Tacklow had been interviewed by a variety of local journalists on the day we landed, and later we had all been photographed for one of Shanghai's magazines. The photographs, and another article, appeared on our first day at Aunt Peg's, and I was shaken to see in cold print that: ‘Sir Cecil Kaye, one-time Head of the CID India, has arrived in Shanghai with the intention of retiring in China.' No ‘ifs' or ‘buts' about it. I could not believe that he could be serious. Not now, when only a few months before over 14,000 Chinese and Japanese had died at Chapei, while many times that number of wounded and homeless Chinese, who had fled for their lives into the countryside beyond, were being attacked and robbed by hordes of bandits – men of their own race. It was unbelievable.

Four photographs accompanied that ominous article, one of each of us. Unlike most newspaper photographs, these were very nice and we were charmed when the paper sent us each a couple of large complimentary copies of the set. I still have them.

In the mornings we went shopping with Peg (she shopped, we just looked and envied, for none of us could afford to buy the glittery, alluring things displayed in those wonderful Aladdin's Cave shops that lined the main streets of the city). But it was quite an experience just to look at the tempting objects on offer. Wonderful clothes from London, Paris and New York; furs and hats and shoes (there was a tale that the film star Mary Pickford bought all her shoes in Shanghai). Shops that sold jewels that would have graced a Queen; incredibly elegant shops that sold make-up and scents in fascinating bottles, and others that sold works of art and wonderfully illustrated and bound books.
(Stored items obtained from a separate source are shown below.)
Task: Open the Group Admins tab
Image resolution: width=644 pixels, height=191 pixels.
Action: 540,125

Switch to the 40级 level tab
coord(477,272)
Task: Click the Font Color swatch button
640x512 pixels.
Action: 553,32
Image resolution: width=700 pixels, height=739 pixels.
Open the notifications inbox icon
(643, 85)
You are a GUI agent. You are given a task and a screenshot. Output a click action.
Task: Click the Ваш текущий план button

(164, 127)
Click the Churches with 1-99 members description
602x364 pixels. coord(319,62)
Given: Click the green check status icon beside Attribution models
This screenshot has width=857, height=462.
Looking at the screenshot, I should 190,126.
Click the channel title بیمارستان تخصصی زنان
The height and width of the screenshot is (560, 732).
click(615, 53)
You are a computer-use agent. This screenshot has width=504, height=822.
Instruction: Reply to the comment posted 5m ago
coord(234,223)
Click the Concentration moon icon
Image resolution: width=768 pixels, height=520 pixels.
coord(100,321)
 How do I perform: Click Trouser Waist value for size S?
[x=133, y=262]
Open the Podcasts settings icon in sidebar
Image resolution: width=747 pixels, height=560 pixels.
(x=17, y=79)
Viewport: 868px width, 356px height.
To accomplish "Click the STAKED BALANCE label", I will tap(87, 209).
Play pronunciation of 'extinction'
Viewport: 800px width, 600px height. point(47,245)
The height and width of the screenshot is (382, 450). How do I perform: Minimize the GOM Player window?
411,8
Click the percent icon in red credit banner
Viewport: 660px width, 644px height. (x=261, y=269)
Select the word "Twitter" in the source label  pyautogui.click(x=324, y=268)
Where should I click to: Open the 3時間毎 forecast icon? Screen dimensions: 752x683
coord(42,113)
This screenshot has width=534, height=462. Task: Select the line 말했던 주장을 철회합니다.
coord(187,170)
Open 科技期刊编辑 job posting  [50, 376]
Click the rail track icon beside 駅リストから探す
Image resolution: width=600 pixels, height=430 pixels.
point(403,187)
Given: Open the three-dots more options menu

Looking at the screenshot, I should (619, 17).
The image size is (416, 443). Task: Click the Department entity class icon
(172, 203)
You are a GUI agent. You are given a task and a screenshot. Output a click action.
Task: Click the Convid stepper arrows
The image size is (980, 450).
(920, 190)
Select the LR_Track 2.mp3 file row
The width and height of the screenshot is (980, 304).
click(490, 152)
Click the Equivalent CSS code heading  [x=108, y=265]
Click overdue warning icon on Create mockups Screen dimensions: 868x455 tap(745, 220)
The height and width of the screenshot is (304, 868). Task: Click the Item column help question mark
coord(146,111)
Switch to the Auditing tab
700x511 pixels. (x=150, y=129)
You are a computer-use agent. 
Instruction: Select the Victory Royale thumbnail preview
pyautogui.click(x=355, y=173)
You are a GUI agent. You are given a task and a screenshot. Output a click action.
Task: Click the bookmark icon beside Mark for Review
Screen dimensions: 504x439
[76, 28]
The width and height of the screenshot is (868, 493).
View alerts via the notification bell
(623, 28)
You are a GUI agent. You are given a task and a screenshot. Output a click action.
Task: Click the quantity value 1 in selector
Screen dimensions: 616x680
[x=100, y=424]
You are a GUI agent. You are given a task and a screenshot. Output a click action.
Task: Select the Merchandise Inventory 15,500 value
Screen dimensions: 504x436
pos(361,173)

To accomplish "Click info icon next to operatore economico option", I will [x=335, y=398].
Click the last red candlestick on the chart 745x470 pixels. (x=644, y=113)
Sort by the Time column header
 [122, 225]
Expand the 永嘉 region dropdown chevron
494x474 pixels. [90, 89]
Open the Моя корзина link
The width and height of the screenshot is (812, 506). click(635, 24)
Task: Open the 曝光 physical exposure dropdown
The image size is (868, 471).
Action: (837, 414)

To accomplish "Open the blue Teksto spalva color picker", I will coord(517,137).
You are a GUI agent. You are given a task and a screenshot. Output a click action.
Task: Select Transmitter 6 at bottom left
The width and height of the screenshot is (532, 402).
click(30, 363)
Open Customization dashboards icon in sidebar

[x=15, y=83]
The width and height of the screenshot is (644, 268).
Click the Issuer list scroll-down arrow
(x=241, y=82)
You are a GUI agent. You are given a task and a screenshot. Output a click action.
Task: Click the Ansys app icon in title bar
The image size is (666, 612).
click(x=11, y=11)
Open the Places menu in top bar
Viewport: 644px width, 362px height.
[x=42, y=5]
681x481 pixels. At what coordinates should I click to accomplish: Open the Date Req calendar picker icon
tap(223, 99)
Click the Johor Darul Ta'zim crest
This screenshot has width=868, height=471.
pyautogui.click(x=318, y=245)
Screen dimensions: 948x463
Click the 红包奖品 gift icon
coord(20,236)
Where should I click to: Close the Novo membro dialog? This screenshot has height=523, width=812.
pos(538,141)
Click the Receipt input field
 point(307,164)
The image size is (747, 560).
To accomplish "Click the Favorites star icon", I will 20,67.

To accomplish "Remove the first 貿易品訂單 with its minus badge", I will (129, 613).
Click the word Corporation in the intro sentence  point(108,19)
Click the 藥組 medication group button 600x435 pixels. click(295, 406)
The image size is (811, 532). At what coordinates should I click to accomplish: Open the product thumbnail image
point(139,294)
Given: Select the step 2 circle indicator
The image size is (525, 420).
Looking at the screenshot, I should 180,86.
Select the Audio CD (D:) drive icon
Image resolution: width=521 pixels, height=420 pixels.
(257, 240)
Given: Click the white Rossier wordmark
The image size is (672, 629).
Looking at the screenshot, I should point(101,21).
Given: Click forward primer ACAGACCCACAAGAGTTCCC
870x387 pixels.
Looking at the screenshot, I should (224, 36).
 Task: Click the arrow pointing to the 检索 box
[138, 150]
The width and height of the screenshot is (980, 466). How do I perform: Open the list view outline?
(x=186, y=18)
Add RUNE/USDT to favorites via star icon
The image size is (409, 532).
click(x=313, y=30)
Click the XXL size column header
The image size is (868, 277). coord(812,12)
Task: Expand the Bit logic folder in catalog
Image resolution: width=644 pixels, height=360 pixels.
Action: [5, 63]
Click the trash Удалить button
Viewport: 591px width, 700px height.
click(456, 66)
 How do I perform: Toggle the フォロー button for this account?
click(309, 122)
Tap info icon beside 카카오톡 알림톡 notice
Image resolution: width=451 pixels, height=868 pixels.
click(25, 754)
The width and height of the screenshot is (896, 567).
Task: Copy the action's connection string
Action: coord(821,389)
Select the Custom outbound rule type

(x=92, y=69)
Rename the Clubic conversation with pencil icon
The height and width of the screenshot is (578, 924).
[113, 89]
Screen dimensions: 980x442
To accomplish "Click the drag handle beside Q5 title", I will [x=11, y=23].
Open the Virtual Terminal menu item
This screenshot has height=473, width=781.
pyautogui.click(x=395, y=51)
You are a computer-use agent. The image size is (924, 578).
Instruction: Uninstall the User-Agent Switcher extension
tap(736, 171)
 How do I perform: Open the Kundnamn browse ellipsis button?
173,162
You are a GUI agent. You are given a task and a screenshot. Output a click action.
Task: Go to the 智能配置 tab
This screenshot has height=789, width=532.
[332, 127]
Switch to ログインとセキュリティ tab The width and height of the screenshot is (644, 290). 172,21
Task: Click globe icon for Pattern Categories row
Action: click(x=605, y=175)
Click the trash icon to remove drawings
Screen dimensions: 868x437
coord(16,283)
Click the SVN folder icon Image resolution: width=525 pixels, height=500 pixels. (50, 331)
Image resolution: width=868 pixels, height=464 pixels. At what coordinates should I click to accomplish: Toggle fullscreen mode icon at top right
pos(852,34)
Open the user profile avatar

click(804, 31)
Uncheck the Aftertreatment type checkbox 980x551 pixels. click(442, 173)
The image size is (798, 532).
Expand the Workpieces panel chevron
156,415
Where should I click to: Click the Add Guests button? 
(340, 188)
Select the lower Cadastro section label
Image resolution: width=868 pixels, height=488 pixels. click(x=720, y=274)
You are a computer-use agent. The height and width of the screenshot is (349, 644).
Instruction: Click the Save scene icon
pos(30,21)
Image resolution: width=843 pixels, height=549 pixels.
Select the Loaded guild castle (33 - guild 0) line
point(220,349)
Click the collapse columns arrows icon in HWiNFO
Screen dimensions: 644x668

After several hours of wandering and window shopping, Peg would take us to lunch in one of the city's splendid hotels that lined the Bund; and on one occasion we spent a sybaritic day at the races. On another we were taken out to see what memory has labelled as a meet of the ‘Shanghai Hunt' – though that cannot be true, because first, there was no huntable animal in China (in India ‘the Raj' used to hunt jackals), and second, it was late May, a time when the young crops would have been at their most vulnerable and the year well into the ‘closed season'. I also don't remember seeing any hounds; only ponies and their
mafoos
(grooms) and a lot of chatty people in riding coats and hard hats milling around.